Yargıtay 13. Hukuk Dairesi 2015/33694 Esas 2017/12221 Karar Sayılı İlamı

13. Hukuk Dairesi         2015/33694 E.  ,  2017/12221 K.

    "İçtihat Metni"

    MAHKEMESİ :Tüketici Mahkemesi

    Taraflar arasındaki alacak davasının yapılan yargılaması sonunda ilamda yazılı nedenlerden dolayı davanın kısmen kabulüne kısmen reddine yönelik olarak verilen hükmün süresi içinde davalı avukatınca temyiz edilmesi üzerine dosya incelendi gereği konuşulup düşünüldü.

    KARAR

    Davacılar, davalı müteahhit şirketten 6 nolu parselde inşa ettiği projeden daireler satın aldıklarını, sözleşme ve projede yer alan taahhütlerin gereği gibi yerine getirilmediğini öyle ki çatının tahta üzeri kiremit olarak yapılmadığı ve izalasyon da bulunmadığından akıntılar nedeni ile zarara uğradıklarını, dış cephe yalıtımının yapılmadığını, hidroforun yetersiz olduğunu, elektirik tesisitanın eksik bırakıldığını, çevre düzenlemesinin yetersiz olduğunu vs. eksik ve ayıpların bulunduğunu ve bu hususların tesbit raporu ile belirlendiğini ileri sürerek, eksik işler bedeli 33.534 TL. ile iskan ruhsatı alınması için gerekli masraflar ile montaj, işçilik ve nakliye masrafların belirlenerek reoskont faizi ile ödetilmesini istemiştir.
    Davalı, tam ve eksiksiz olarak teslim edildiğini, bugüne kadar itiraz etmediklerinden dava açma haklarının bulunmadığını, zamanaşımı süresinin de geçtiğini savunarak davanın reddini dilemiştir.
    Mahkemece, davacılar ... ve ..."ın davasının husumet nedeni ile reddine, diğer davacıların davasının kısmen kabulüne karar verilmiş; hüküm, davalı tarafından temyiz edilmiştir.
    1-Dava, satış esnasında sunulan projede ve tanıtımlarda belirtilen ancak bunlara uygun olarak yapılmayan veya eksik yapılan işler nedeni ile davacıların satın aldıkları konutta oluşan değer kaybının ödetilmesi talebine ilişkindir.
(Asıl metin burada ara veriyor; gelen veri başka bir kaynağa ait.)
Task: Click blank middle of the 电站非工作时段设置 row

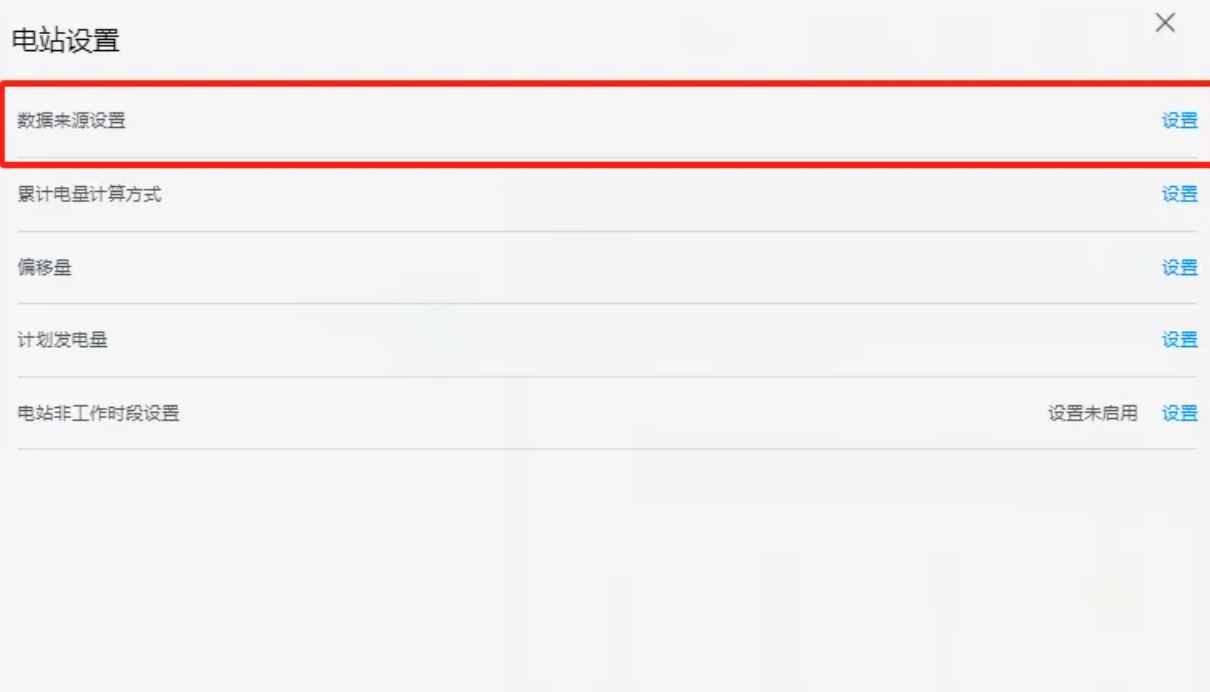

Davalı, ayıp ve eksik bulunmadığını, ayıp ihbarının süresinde yapılmadığını bildirerek, davanın reddine karar verilmesini istemiştir.
    Davacılar tüketici olduğuna ve davanın açıldığı tarih ile taraflar arasındaki sözleşme tarihi gözetildiğinde, tüketici hukuku ile ilgili ayıba ilişkin düzenleme, 4077 sayılı Tüketicinin Korunması Hakkında Kanun (TKHK)’un 4. maddesinde yer almaktadır. Öyle ki, malın ayıplı olması halinde taraflara ait hak ve yükümlülüklerin nelerden ibaret olduğu, 4822 sayılı Kanun’la değişik 4077 sayılı Tüketicinin Korunması Hakkında Kanun’un 4.maddesinde düzenlenmiş; ayıbın gizli ya da açık olması halleri için ayrı ihbar süreleri getirilmiş; hatta ayıbın ağır kusur veya hile ile gizlenmesi halinde zamanaşımı süresinden yararlanılamayacağı, açıkça ifade edilmiştir.
    Dava tarihi itibariyle yürürlükte bulunan 4077 sayılı TKHK.’nun 4. maddesinin 2. fıkrası hükmüne göre; tüketici, malın teslimi tarihinden itibaren otuz gün içerisinde açık ayıpları satıcıya bildirmekle yükümlüdür. Ancak Tüketicinin Korunması Hakkındaki Kanun’ da gizli ayıpların ne kadar sürede satıcıya ihbar edileceğine dair bir hüküm bulunmamaktadır. Öyle olunca, 4077 sayılı TKHK’nun 30. maddesi gereğince, bu kanunda hüküm bulunmayan hallerde, genel hükümlere göre uyuşmazlığın çözümü gerekli olduğundan, dava tarihinde yürürlükte bulunan 818 sayılı BK"nun 198.maddesine göre, alıcı, teslim aldığı malı işlerin olağan akışına göre, imkân bulunur bulunmaz gözden geçirmek ve satıcının sorumluluğunu gerektiren bir ayıp gördüğü zaman bunu satıcıya uygun süre içinde ihbar etmekle yükümlüdür. Bunu ihmal ettiği takdirde, satılanı kabul etmiş sayılır. Ancak, satılanda olağan bir gözden geçirme ile meydana çıkarılamayacak bir ayıp bulunması halinde, bu ayıp sonradan meydana çıkarsa, bu durumu da hemen satıcıya bildirmediği takdirde yine satılanı bu ayıp ile birlikte kabul etmiş sayılır. O halde, gizli ayıpların, dava zamanaşımı süresi içinde ve ayıp ortaya çıktıktan sonra hemen (dürüstlük kuralına uygun olan en kısa sürede), ihbar edilmesi; ayıbın açık mı, yoksa gizli mi olduğunun tayininde ise, ortalama (vasat) bir tüketicinin bilgisinin dikkate alınması, gerekmektedir.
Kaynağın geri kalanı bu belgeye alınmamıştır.